:: INPUT MATERIAL ::
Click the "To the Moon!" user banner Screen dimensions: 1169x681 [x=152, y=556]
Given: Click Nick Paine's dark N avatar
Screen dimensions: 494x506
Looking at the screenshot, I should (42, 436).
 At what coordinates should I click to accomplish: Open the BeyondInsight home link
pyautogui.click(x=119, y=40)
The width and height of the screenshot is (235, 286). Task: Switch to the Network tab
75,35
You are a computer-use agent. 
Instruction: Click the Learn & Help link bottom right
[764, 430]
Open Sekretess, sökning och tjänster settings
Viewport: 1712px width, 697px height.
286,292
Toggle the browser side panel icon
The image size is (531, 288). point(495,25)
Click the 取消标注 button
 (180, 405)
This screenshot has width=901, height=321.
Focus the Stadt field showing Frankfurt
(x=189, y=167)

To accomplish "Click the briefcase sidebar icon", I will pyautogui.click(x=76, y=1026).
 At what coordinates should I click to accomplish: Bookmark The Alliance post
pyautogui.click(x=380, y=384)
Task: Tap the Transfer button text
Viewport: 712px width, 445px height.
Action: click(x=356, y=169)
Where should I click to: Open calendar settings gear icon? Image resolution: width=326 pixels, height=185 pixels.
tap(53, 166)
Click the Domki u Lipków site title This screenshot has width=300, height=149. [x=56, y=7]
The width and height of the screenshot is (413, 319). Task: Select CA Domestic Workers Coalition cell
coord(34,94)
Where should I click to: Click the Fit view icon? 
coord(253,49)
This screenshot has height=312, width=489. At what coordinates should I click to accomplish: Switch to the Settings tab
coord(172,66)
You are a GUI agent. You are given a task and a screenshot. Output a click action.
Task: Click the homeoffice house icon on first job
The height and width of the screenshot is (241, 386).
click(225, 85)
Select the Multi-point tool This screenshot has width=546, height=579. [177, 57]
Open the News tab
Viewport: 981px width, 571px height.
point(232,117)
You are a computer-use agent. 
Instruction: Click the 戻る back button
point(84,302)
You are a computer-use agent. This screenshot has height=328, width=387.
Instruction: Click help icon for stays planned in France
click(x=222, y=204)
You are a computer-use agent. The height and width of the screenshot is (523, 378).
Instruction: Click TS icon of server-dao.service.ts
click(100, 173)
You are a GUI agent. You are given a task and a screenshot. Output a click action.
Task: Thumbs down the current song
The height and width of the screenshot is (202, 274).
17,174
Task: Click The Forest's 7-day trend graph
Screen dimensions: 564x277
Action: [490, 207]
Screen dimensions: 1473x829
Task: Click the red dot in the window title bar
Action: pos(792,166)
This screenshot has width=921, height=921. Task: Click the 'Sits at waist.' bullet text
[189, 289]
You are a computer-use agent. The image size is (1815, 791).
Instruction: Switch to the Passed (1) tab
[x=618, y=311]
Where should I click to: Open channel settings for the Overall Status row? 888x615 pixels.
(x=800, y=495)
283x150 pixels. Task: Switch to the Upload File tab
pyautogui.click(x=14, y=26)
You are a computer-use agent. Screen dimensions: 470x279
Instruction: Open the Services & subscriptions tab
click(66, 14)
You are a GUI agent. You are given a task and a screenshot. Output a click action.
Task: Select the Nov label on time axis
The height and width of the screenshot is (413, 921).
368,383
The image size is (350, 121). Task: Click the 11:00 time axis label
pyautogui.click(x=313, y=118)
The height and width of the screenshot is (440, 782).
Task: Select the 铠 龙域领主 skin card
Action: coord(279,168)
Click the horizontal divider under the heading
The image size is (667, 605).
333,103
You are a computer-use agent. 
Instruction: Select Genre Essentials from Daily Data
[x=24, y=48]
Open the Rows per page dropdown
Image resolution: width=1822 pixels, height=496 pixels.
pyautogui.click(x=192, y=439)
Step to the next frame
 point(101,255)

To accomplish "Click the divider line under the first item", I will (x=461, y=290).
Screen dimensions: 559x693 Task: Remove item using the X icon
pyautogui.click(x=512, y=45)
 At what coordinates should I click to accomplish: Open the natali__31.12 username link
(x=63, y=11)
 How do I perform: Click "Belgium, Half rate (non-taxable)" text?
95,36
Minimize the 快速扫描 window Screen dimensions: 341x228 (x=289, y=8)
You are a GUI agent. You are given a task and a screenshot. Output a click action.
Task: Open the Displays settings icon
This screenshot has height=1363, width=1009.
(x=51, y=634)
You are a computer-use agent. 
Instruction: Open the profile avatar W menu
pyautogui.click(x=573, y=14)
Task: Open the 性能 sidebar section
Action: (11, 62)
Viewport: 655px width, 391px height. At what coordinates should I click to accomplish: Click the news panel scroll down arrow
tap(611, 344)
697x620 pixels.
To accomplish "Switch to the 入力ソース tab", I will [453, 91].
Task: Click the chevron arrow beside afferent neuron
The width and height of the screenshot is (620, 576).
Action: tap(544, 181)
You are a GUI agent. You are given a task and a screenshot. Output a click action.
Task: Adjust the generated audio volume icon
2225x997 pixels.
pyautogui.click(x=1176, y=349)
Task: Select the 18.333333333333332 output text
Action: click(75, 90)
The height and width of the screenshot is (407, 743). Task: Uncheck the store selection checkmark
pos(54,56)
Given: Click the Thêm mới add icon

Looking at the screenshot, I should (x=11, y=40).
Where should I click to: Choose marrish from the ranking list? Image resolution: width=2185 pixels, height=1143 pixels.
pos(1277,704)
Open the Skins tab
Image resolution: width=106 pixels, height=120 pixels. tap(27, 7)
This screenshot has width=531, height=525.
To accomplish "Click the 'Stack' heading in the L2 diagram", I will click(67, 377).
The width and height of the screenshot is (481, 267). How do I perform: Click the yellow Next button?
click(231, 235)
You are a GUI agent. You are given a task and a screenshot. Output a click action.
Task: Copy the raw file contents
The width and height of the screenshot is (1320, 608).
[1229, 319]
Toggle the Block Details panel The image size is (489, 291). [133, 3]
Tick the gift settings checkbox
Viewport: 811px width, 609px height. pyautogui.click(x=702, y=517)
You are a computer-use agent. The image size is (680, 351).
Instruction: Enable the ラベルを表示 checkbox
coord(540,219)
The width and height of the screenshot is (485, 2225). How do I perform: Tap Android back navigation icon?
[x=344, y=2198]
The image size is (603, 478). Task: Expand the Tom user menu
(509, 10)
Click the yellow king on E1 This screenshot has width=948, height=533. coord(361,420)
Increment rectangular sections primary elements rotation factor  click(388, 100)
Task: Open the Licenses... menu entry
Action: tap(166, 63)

:: WHAT YOU HAVE TO DO ::
Write back every line of the material exactly as it was provided.

:: TASK SOLUTION ::
Click the "To the Moon!" user banner Screen dimensions: 1169x681 [x=152, y=556]
Given: Click Nick Paine's dark N avatar
Screen dimensions: 494x506
Looking at the screenshot, I should (42, 436).
 At what coordinates should I click to accomplish: Open the BeyondInsight home link
pyautogui.click(x=119, y=40)
The width and height of the screenshot is (235, 286). Task: Switch to the Network tab
75,35
You are a computer-use agent. 
Instruction: Click the Learn & Help link bottom right
[764, 430]
Open Sekretess, sökning och tjänster settings
Viewport: 1712px width, 697px height.
286,292
Toggle the browser side panel icon
The image size is (531, 288). point(495,25)
Click the 取消标注 button
 (180, 405)
This screenshot has width=901, height=321.
Focus the Stadt field showing Frankfurt
(x=189, y=167)

To accomplish "Click the briefcase sidebar icon", I will pyautogui.click(x=76, y=1026).
 At what coordinates should I click to accomplish: Bookmark The Alliance post
pyautogui.click(x=380, y=384)
Task: Tap the Transfer button text
Viewport: 712px width, 445px height.
Action: click(x=356, y=169)
Where should I click to: Open calendar settings gear icon? Image resolution: width=326 pixels, height=185 pixels.
tap(53, 166)
Click the Domki u Lipków site title This screenshot has width=300, height=149. [x=56, y=7]
The width and height of the screenshot is (413, 319). Task: Select CA Domestic Workers Coalition cell
coord(34,94)
Where should I click to: Click the Fit view icon? 
coord(253,49)
This screenshot has height=312, width=489. At what coordinates should I click to accomplish: Switch to the Settings tab
coord(172,66)
You are a GUI agent. You are given a task and a screenshot. Output a click action.
Task: Click the homeoffice house icon on first job
The height and width of the screenshot is (241, 386).
click(225, 85)
Select the Multi-point tool This screenshot has width=546, height=579. [177, 57]
Open the News tab
Viewport: 981px width, 571px height.
point(232,117)
You are a computer-use agent. 
Instruction: Click the 戻る back button
point(84,302)
You are a computer-use agent. This screenshot has height=328, width=387.
Instruction: Click help icon for stays planned in France
click(x=222, y=204)
You are a computer-use agent. The height and width of the screenshot is (523, 378).
Instruction: Click TS icon of server-dao.service.ts
click(100, 173)
You are a GUI agent. You are given a task and a screenshot. Output a click action.
Task: Thumbs down the current song
The height and width of the screenshot is (202, 274).
17,174
Task: Click The Forest's 7-day trend graph
Screen dimensions: 564x277
Action: [490, 207]
Screen dimensions: 1473x829
Task: Click the red dot in the window title bar
Action: pos(792,166)
This screenshot has width=921, height=921. Task: Click the 'Sits at waist.' bullet text
[189, 289]
You are a computer-use agent. The image size is (1815, 791).
Instruction: Switch to the Passed (1) tab
[x=618, y=311]
Where should I click to: Open channel settings for the Overall Status row? 888x615 pixels.
(x=800, y=495)
283x150 pixels. Task: Switch to the Upload File tab
pyautogui.click(x=14, y=26)
You are a computer-use agent. Screen dimensions: 470x279
Instruction: Open the Services & subscriptions tab
click(66, 14)
You are a GUI agent. You are given a task and a screenshot. Output a click action.
Task: Select the Nov label on time axis
The height and width of the screenshot is (413, 921).
368,383
The image size is (350, 121). Task: Click the 11:00 time axis label
pyautogui.click(x=313, y=118)
The height and width of the screenshot is (440, 782).
Task: Select the 铠 龙域领主 skin card
Action: coord(279,168)
Click the horizontal divider under the heading
The image size is (667, 605).
333,103
You are a computer-use agent. 
Instruction: Select Genre Essentials from Daily Data
[x=24, y=48]
Open the Rows per page dropdown
Image resolution: width=1822 pixels, height=496 pixels.
pyautogui.click(x=192, y=439)
Step to the next frame
 point(101,255)

To accomplish "Click the divider line under the first item", I will (x=461, y=290).
Screen dimensions: 559x693 Task: Remove item using the X icon
pyautogui.click(x=512, y=45)
 At what coordinates should I click to accomplish: Open the natali__31.12 username link
(x=63, y=11)
 How do I perform: Click "Belgium, Half rate (non-taxable)" text?
95,36
Minimize the 快速扫描 window Screen dimensions: 341x228 (x=289, y=8)
You are a GUI agent. You are given a task and a screenshot. Output a click action.
Task: Open the Displays settings icon
This screenshot has height=1363, width=1009.
(x=51, y=634)
You are a computer-use agent. 
Instruction: Open the profile avatar W menu
pyautogui.click(x=573, y=14)
Task: Open the 性能 sidebar section
Action: (11, 62)
Viewport: 655px width, 391px height. At what coordinates should I click to accomplish: Click the news panel scroll down arrow
tap(611, 344)
697x620 pixels.
To accomplish "Switch to the 入力ソース tab", I will [453, 91].
Task: Click the chevron arrow beside afferent neuron
The width and height of the screenshot is (620, 576).
Action: tap(544, 181)
You are a GUI agent. You are given a task and a screenshot. Output a click action.
Task: Adjust the generated audio volume icon
2225x997 pixels.
pyautogui.click(x=1176, y=349)
Task: Select the 18.333333333333332 output text
Action: click(75, 90)
The height and width of the screenshot is (407, 743). Task: Uncheck the store selection checkmark
pos(54,56)
Given: Click the Thêm mới add icon

Looking at the screenshot, I should (x=11, y=40).
Where should I click to: Choose marrish from the ranking list? Image resolution: width=2185 pixels, height=1143 pixels.
pos(1277,704)
Open the Skins tab
Image resolution: width=106 pixels, height=120 pixels. tap(27, 7)
This screenshot has width=531, height=525.
To accomplish "Click the 'Stack' heading in the L2 diagram", I will click(67, 377).
The width and height of the screenshot is (481, 267). How do I perform: Click the yellow Next button?
click(231, 235)
You are a GUI agent. You are given a task and a screenshot. Output a click action.
Task: Copy the raw file contents
The width and height of the screenshot is (1320, 608).
[1229, 319]
Toggle the Block Details panel The image size is (489, 291). [133, 3]
Tick the gift settings checkbox
Viewport: 811px width, 609px height. pyautogui.click(x=702, y=517)
You are a computer-use agent. The image size is (680, 351).
Instruction: Enable the ラベルを表示 checkbox
coord(540,219)
The width and height of the screenshot is (485, 2225). How do I perform: Tap Android back navigation icon?
[x=344, y=2198]
The image size is (603, 478). Task: Expand the Tom user menu
(509, 10)
Click the yellow king on E1 This screenshot has width=948, height=533. coord(361,420)
Increment rectangular sections primary elements rotation factor  click(388, 100)
Task: Open the Licenses... menu entry
Action: tap(166, 63)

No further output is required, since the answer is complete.